Something's happening to President Obama's relationship with those who are inclined not to like his policies. They are now inclined not to like him. His supporters would say, "Nothing new there," but actually I think there is. I'm referring to the broad, stable, nonradical, non-birther right. Among them the level of dislike for the president has ratcheted up sharply the past few months.
It's not due to the election, and it's not because the Republican candidates are so compelling and making such brilliant cases against him. That, actually, isn't happening.
What is happening is that the president is coming across more and more as a trimmer, as an operator who's not operating in good faith. This is hardening positions and leading to increased political bitterness. And it's his fault, too. As an increase in polarization is a bad thing, it's a big fault.
The shift started on Jan. 20, with the mandate that agencies of the
Catholic Church would have to provide birth-control services the church
finds morally repugnant.
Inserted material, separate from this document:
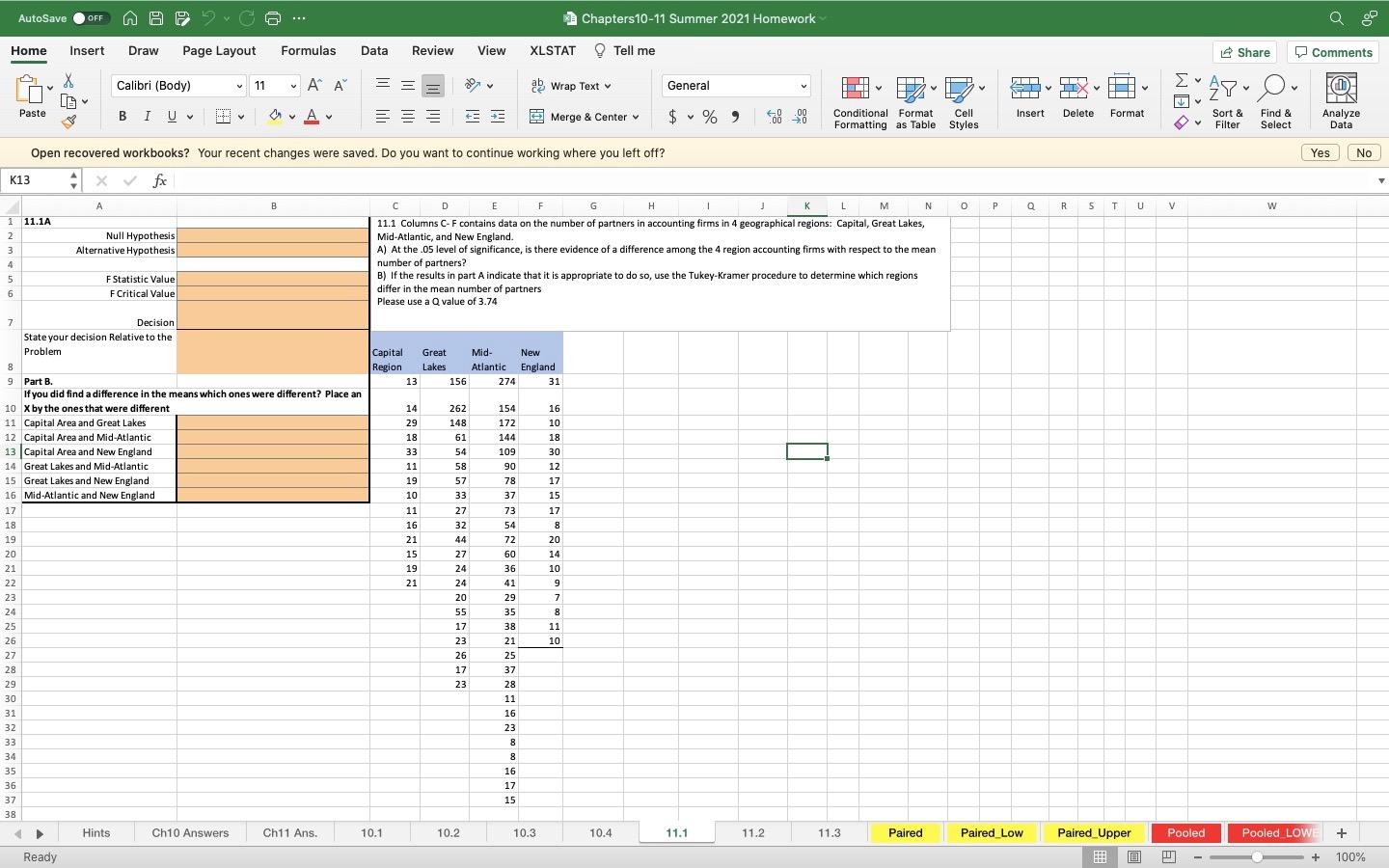1389x868 pixels.
Task: Click the Merge & Center icon
Action: tap(537, 117)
The public reaction? "You're kidding me. That's
not just bad judgment and a lack of civic tact, it's not even
constitutional!" Faced with the blowback, the president offered a
so-called accommodation that even its supporters recognized as devious.
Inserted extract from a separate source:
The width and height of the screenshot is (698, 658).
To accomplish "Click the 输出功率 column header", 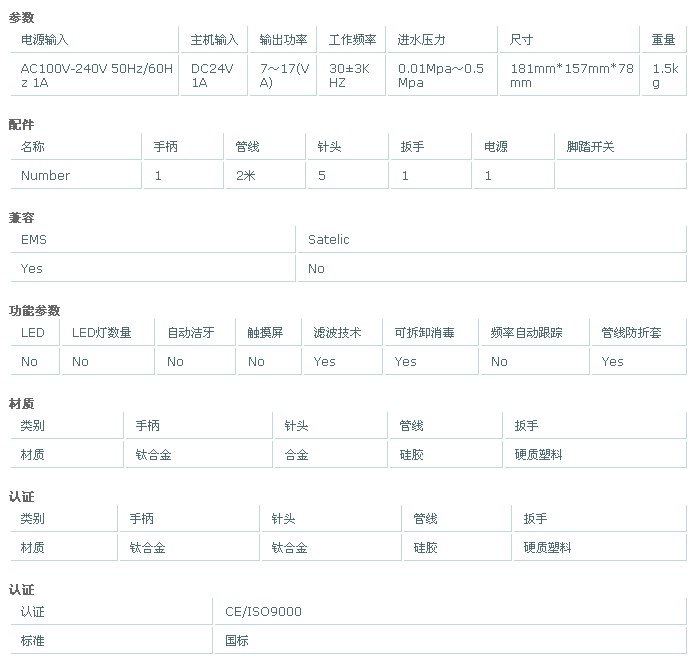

Not ill-advised, devious. Then his operatives flooded the airwaves with
dishonest—not wrongheaded, dishonest—charges that those who defend the
church's religious liberties are trying to take away your
contraceptives.
What a sour taste this all left. How
shocking it was, including for those in the church who'd been in touch
with the administration and were murmuring about having been misled.
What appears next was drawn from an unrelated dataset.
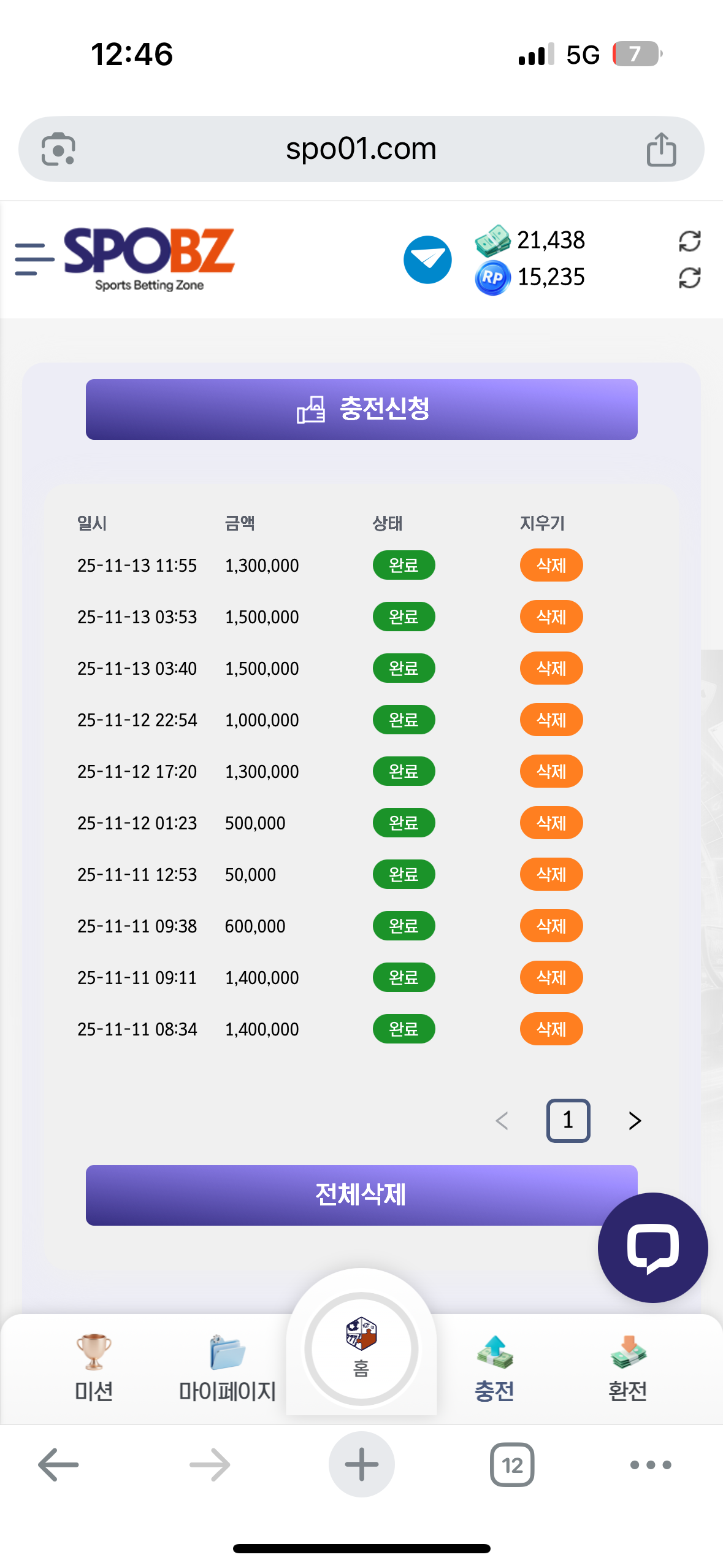Open the live chat bubble
The height and width of the screenshot is (1568, 723).
[x=652, y=1247]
Events of just the past 10 days have
contributed to the shift. There was the open-mic conversation with
Russian President Dmitry Medvedev in which Mr. Obama pleaded for "space"
and said he will have "more flexibility" in his negotiations once the
election is over and those pesky voters have done their thing. On tape
it looked so bush-league, so faux-sophisticated. When he knew he'd been
caught, the president tried to laugh it off by comically covering a mic
in a following meeting. It was all so . . . creepy. (Continues)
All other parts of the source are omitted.